Is Nanxiang Mantou Dian at Yu Garden worth the queue?
Yes, if you time it. Nanxiang Mantou Dian dates to 1900, carries the name of the town that invented the dish, and appears in the Michelin Guide, so the queue beside the zigzag bridge is part of the scenery. The ground-floor window sells takeout baskets to the line; the upper floors seat you properly for crab roe and pork versions from about 35 RMB for six, with fancier fillings as you climb. Come right at opening or mid-afternoon and you will walk almost straight in; arrive at noon on a weekend and you will study the koi pond for 45 minutes. The Yu Garden bazaar around it is touristy, but the dumplings have earned their spot.
Wanshou Zhai: the dawn ritual in Hongkou
This is the one your Shanghainese colleagues will be impressed you know. Wanshou Zhai has fed the lane houses of Shanyin Road since the 1960s, opens around 5am, and serves thin-skinned pork xiaolongbao plus a three-fresh wonton soup that regulars order together as a set. A full breakfast costs about 20 RMB. Tables are shared, the decor has not changed in decades, and that is exactly the point: this is old Shanghai eating its own breakfast, a short walk from Lu Xun Park and a world away from anywhere with a gift shop. It also anchors a lovely morning wander through Hongkou's quietest streets, the kind of neighborhood eating we map in where Shanghai's expats actually eat.

How much should xiaolongbao cost in 2026?
- Classic pork basket: about 20 to 35 RMB at the institutions above.
- Crab roe or crab meat: about 38 to 90 RMB depending on how much roe you spring for.
- Tourist-zone markup: if a plain pork basket costs more than about 88 RMB, you are paying for the view, not the dumpling.
All three shops take Alipay and WeChat Pay, which both accept foreign cards now; our payments guide gets you set up in ten minutes.
Which one is for you 哪个适合你
If it is your first visit and you want icons plus atmosphere, queue at Nanxiang in Yu Garden. If you want the highest dumpling-per-effort ratio near the sights, walk to Jia Jia Tang Bao. If you want the local's version with zero tourists and a 20 RMB bill, set an alarm for Wanshou Zhai. If you only have one meal, Jia Jia is the balanced pick.
Common questions
Do these shops have English menus?
Jia Jia Tang Bao has an English-friendly counter menu, and Nanxiang uses picture menus that make pointing easy.

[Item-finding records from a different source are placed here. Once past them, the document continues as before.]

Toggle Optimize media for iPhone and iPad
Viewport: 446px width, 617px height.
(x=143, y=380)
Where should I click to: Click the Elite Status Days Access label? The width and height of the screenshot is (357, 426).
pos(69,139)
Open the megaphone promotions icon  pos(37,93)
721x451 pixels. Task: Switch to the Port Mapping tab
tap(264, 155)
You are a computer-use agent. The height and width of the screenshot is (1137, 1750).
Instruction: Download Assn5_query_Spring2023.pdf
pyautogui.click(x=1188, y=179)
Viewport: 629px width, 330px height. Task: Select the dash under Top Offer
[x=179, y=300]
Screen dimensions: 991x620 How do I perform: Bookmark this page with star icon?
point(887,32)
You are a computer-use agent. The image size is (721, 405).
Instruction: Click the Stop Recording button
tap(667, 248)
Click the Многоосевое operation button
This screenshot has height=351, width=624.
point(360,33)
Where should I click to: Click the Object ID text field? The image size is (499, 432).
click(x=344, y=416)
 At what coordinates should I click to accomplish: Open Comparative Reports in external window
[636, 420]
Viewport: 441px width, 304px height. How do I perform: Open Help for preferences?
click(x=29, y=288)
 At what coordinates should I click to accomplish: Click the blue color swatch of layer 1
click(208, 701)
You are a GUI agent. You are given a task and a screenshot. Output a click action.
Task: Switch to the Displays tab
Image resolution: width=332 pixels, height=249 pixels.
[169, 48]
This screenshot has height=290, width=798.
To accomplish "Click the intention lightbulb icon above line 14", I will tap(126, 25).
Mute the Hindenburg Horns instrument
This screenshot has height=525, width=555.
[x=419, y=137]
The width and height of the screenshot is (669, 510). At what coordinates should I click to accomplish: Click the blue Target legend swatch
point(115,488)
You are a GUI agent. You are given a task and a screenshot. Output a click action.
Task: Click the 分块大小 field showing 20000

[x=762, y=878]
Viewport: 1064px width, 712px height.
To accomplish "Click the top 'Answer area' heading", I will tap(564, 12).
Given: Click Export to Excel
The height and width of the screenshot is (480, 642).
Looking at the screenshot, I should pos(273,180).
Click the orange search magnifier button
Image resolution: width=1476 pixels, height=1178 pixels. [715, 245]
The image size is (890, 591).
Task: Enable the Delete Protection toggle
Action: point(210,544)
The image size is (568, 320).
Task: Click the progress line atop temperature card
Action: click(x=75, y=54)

Wanshou Zhai is Chinese-only, so point at what the next table is having; it works every time.
What is the difference between xiaolongbao and tangbao?
Xiaolongbao are bite-sized with soup inside the dumpling; tangbao is a single oversized dumpling so full of broth you drink it through a straw before eating the skin. Jia Jia sells both.
When are the queues shortest?
Right at opening and between 2pm and 5pm on weekdays. Weekend lunches are the peak everywhere, and crab roe baskets can sell out after the lunch rush.
Can I pay with a foreign card?
Yes, indirectly: link your Visa or Mastercard to Alipay or WeChat Pay and scan like a local. The counters are cashless-first, though they will take cash if pressed.